We have been living off these muffins just recently consuming a couple of batches a week! I guess when you find that healthy snack that will fuel three growing teens you have a run on it, and I am just happy that they are eating something more nutritious than toast.
The best way to make this recipe is in teams of two; one measures and mixes the dry ingredients and the other the wet. There is a brief meeting of the two and bam into the oven, job done in 15 minutes. When working beside a reticent teen this counts as serious quality time!
I found the basic muffin recipe in an article by the wonderful Meghan Telpner but I play fast and loose with both the flours and the flavours. Having no brown flour I substituted quinoa flour on one occasion, and oat flour on another. I encourage you to get to the back of your cupboards and use whatever funky flour you find. This recipe would only be improved by adding chocolate chips!
- 3/4 cup brown rice flour
- 3/4 cup buckwheat flour
- 1/2 cup ground almonds
- 1 tsp baking powder
- 1 tsp baking soda
- 1 tsp cinnamon
- 1/4 tsp nutmeg
- 1/4 tsp allspice
- 1/2 tsp sea salt
- 1/3 cup maple syrup
- 1/3 cup raw honey
- 1/4 cup coconut oil, softened
- 1 organic egg
- 1/3 cup applesauce
- 1/3 cup coconut milk or water
- 1 tbsp apple cider vinegar
- 1 tsp vanilla extract
- 1 cup frozen cranberries thawed.
- Grated rind of 1 orange.
- Preheat the oven to 180C/350F.
- Line a muffin tin with muffin cases.
- In a large bowl, blend all the dry ingredients together.

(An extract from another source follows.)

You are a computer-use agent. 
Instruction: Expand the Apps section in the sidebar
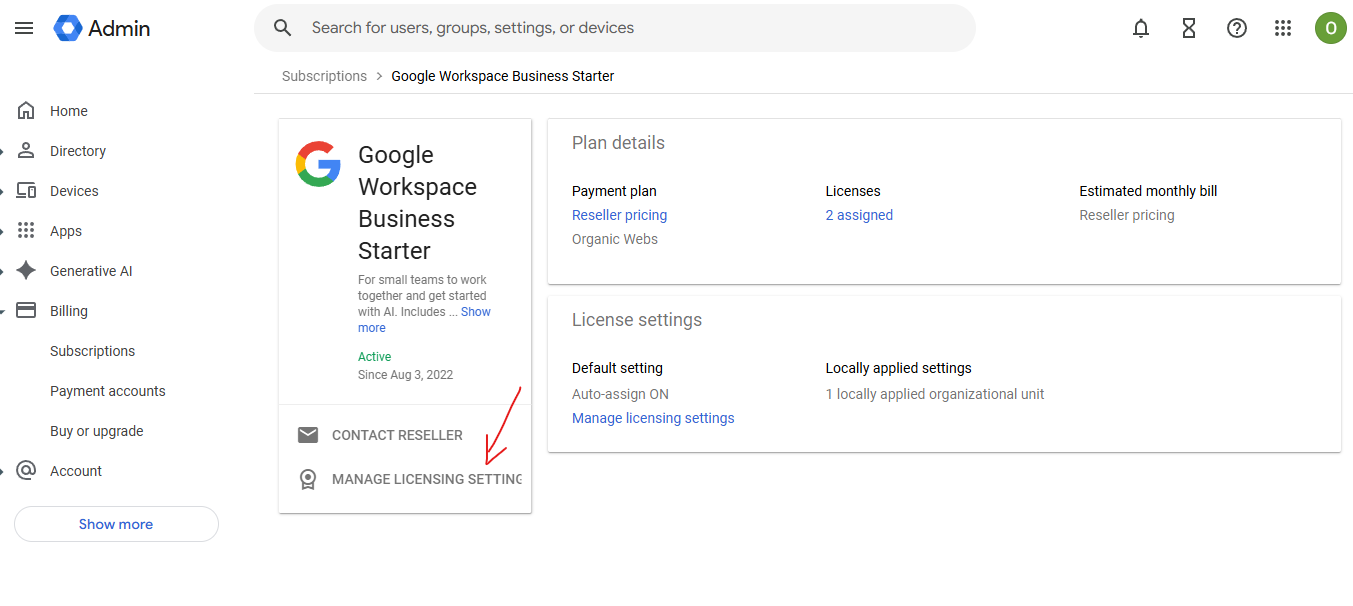66,231
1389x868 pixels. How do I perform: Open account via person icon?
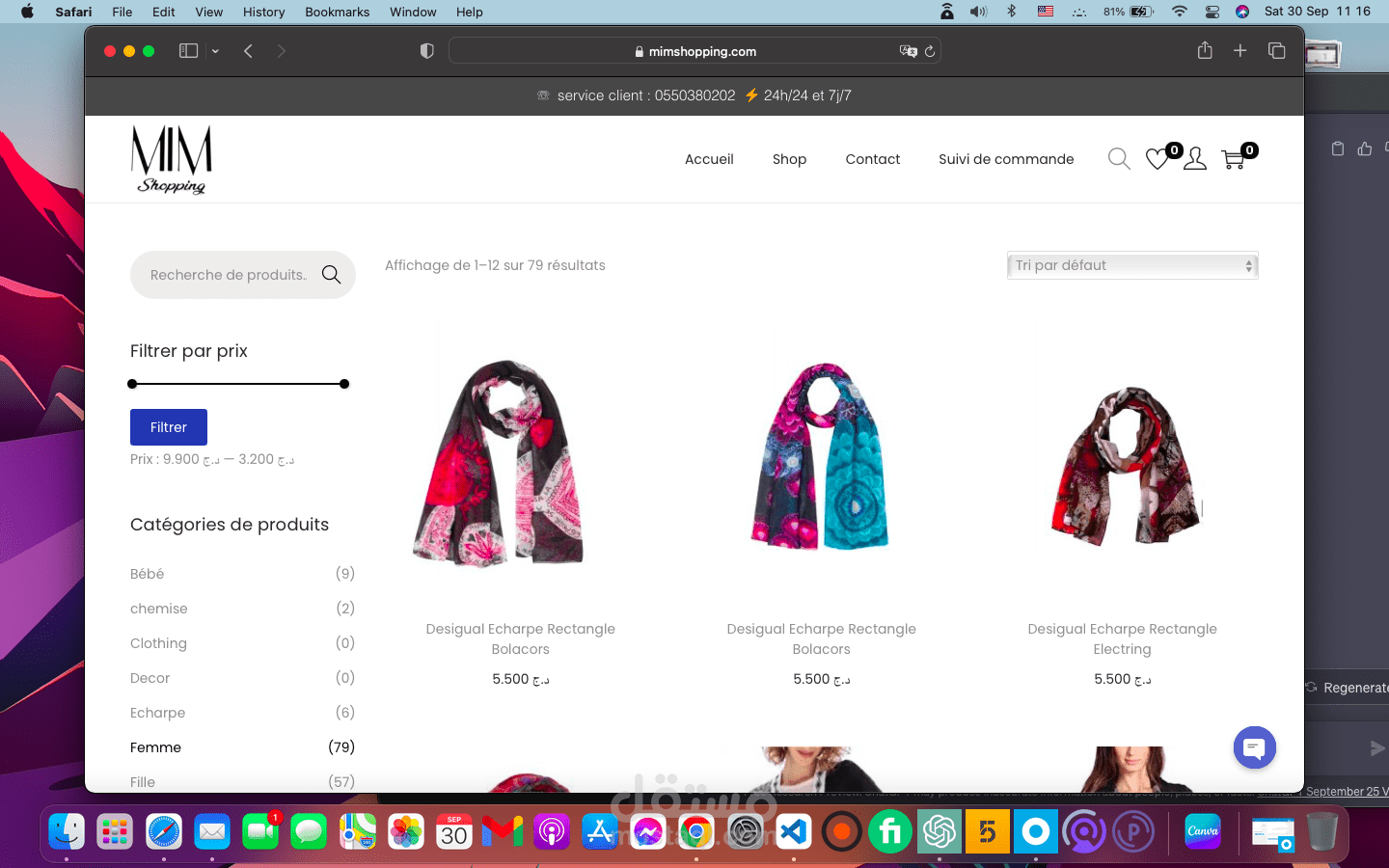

- In a separate bowl, whisk together all wet ingredients.
- Add the cranberries and grated orange zest and briefly mix.
- Divide batter into muffin cases.
- Bake for 30-35 minutes, or until a toothpick inserted into the middle of the muffin comes out clean.
- Allow to cool for 10-15 minutes, and then transfer to a cooling rack.